Inequitable charter school enrollment practices hurt our public schools
It's long past time that Pennsylvania’s lawmakers and school leaders do something about it.
Charter schools are publicly funded but privately managed — as the logic goes, charters are given more autonomy in exchange for increased accountability. Charter schools have more freedom than district schools in how they enroll students, including running their own recruitment, application, and lottery systems. Last month, we learned that Franklin Towne Charter High School abused this freedom by manipulating its lottery to keep certain kids out. This has resulted in a charter school with a majority white student population in Philly, where only 13% of district students are white.
People all across the commonwealth are rightfully outraged. As a researcher who studies school choice enrollment and school diversity in Pennsylvania, and a former teacher at a Philadelphia charter school that serves students from every zip code in the city, I am outraged, too.
Unfortunately, this is not just a Franklin Towne problem. Charter schools around the country have used inequitable enrollment processes to keep out students they don’t want to serve, including students with disabilities, English learners, and low-income students. And in the past, other charter schools in Philly have been caught doing exactly that.
Nationally, the number of white flight charter schools such as Franklin Towne — charters with disproportionately high numbers of white students in racially diverse districts — is on the rise, making school segregation worse. If that isn’t bad enough, when any kind of charter school enrollment grows, it makes segregation worse for Black and Latino students, even in public schools.
When charter schools make school segregation worse, it limits opportunities for all kids. Though there are many excellent schools that serve mostly Black and brown students, in general, students of color who attend segregated schools tend to have fewer opportunities and worse outcomes. On the other hand, students of color and white students benefit from attending diverse schools, including better test scores, graduation rates, and social cohesion.
We should be worried and angry about inequitable charter school enrollment practices and segregation generally — not just at Franklin Towne. Luckily, there are steps educators and policymakers can take to prevent this.
Local charter leaders should make public commitments to equitable enrollment practices and combating school segregation. There is a growing movement of charter schools that have done so by joining the Diverse Charter Schools Coalition. These schools have taught us how charters can enroll and equitably serve students that reflect the local community. There is no excuse for Philadelphia’s charter schools not to do the same.
At the same time, serving all students cannot be voluntary. Authorizers — the organizations that decide which charter schools can open and which need to close — must hold charter schools accountable for equitable enrollment processes. In Pennsylvania, in-person charter schools are all authorized by local districts. Commendably, the School District of Philadelphia has grown its authorizing office and focused on equitable enrollment practices. Its work is part of the reason we know that Franklin Towne is not alone in abusing its autonomy.
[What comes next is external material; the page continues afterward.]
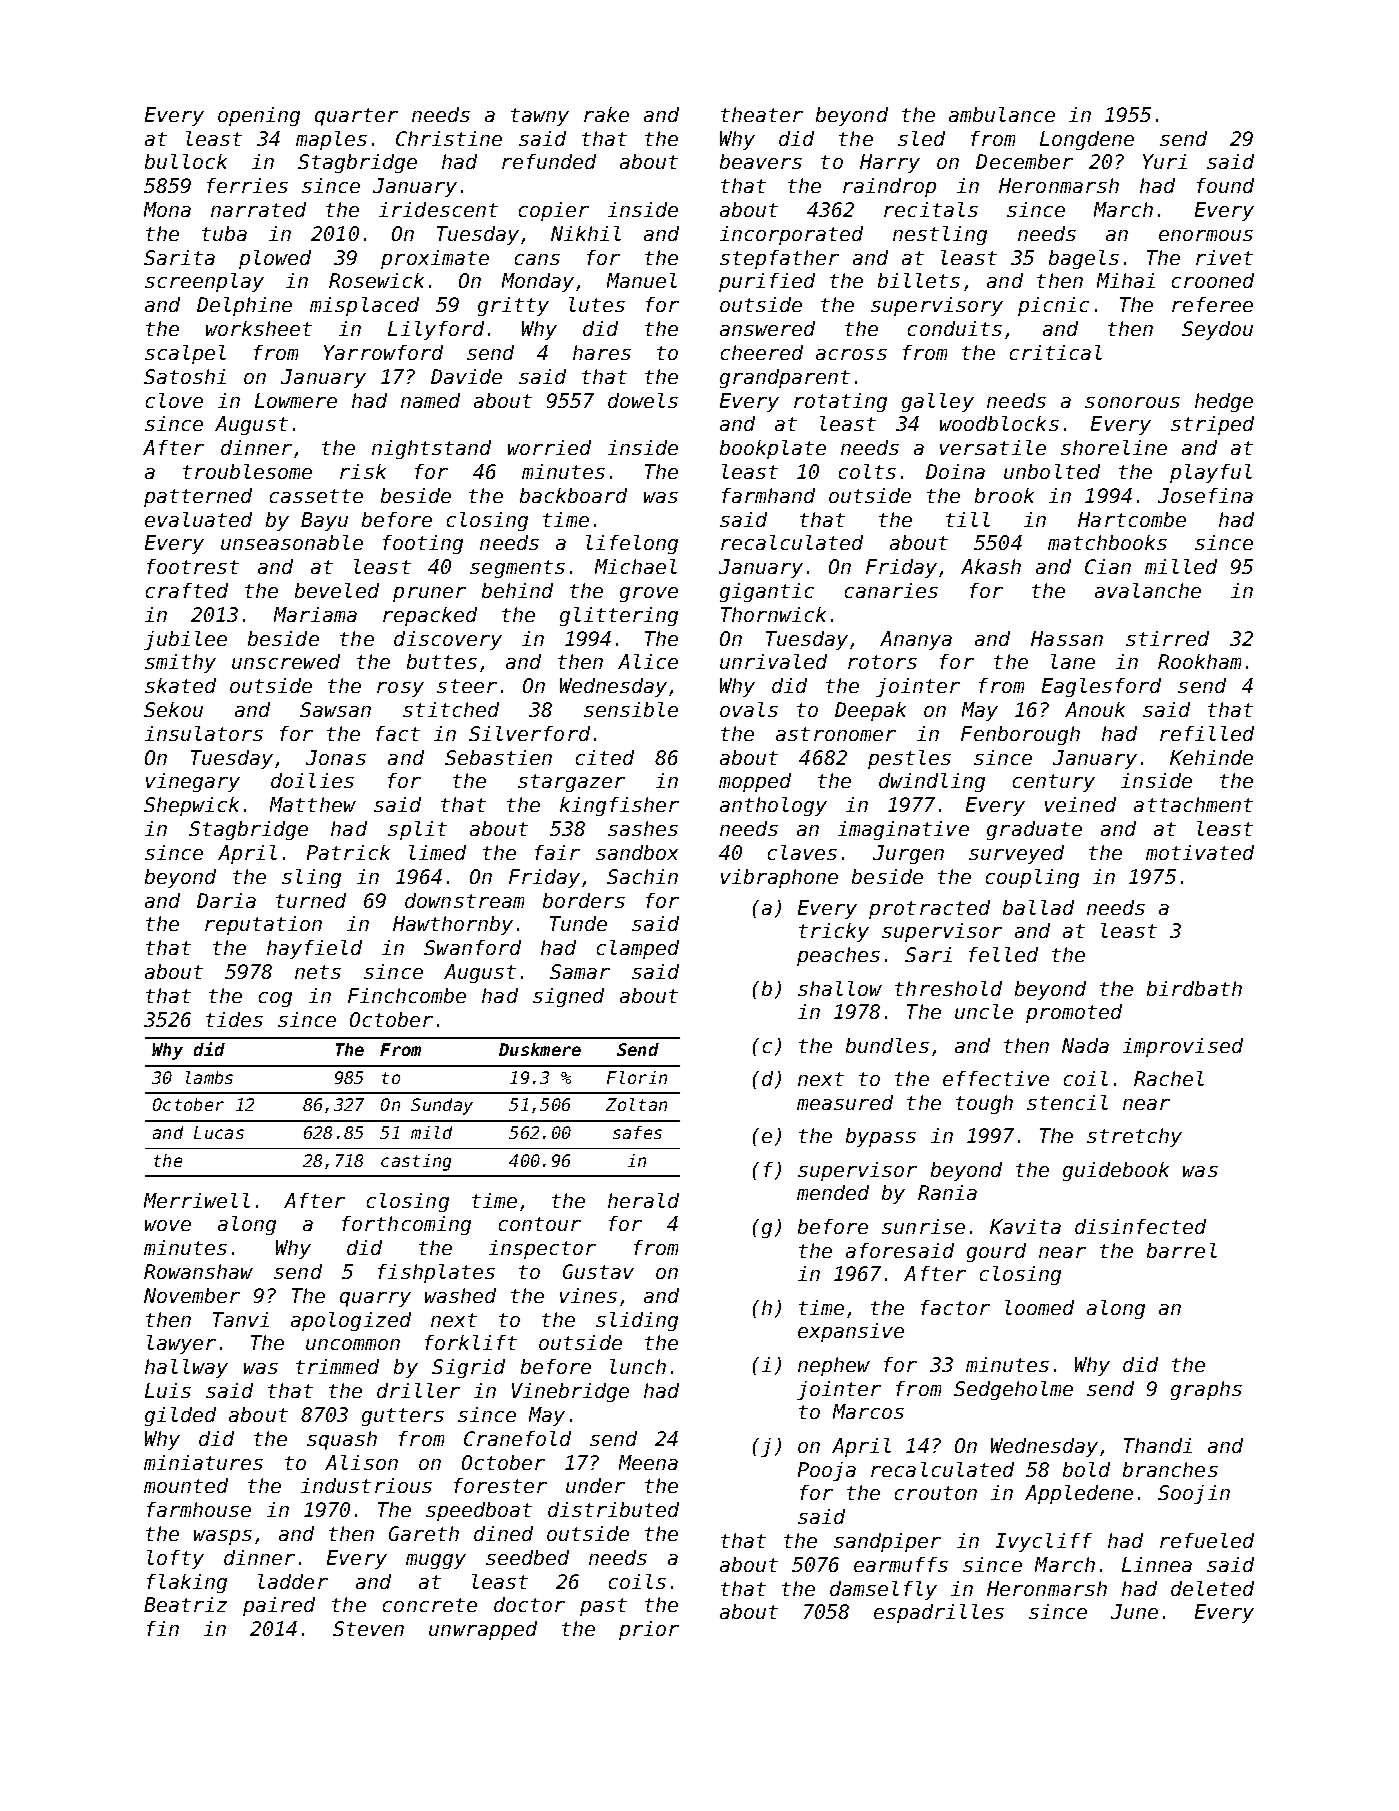 Image resolution: width=1399 pixels, height=1811 pixels. I want to click on ambulance, so click(1002, 114).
However, Pennsylvania’s charter school law — which has only been substantively updated once since its passage in 1997 — limits what authorizers can do. Currently, there is no legal way for charter schools or authorizers to prioritize diversity. The charter school law says that charters can have a mission to serve “at-risk students,” and the state has ruled that this can justify charter schools with certain kinds of homogeneous populations.
To be clear, this is a helpful provision that allows charter schools to use affirming approaches like Afrocentric curricula or dual-language immersion. However, Pennsylvania legislators should also explicitly permit the creation of intentionally diverse charter schools. Harrisburg can also pass legislation that empowers authorizers to hold charters accountable for reflecting their local district, as states like New York have done.
Charter schools are not going anywhere anytime soon; they educate approximately 65,000 young people in Philadelphia and are beloved by many families. But charter schools’ practices and the Pennsylvania charter school law have made our school systems less equitable. It’s long past time that Pennsylvania’s lawmakers and school leaders do something about it.
Sophia Seifert is a Philadelphia-based education researcher and former Philadelphia middle and high school science teacher.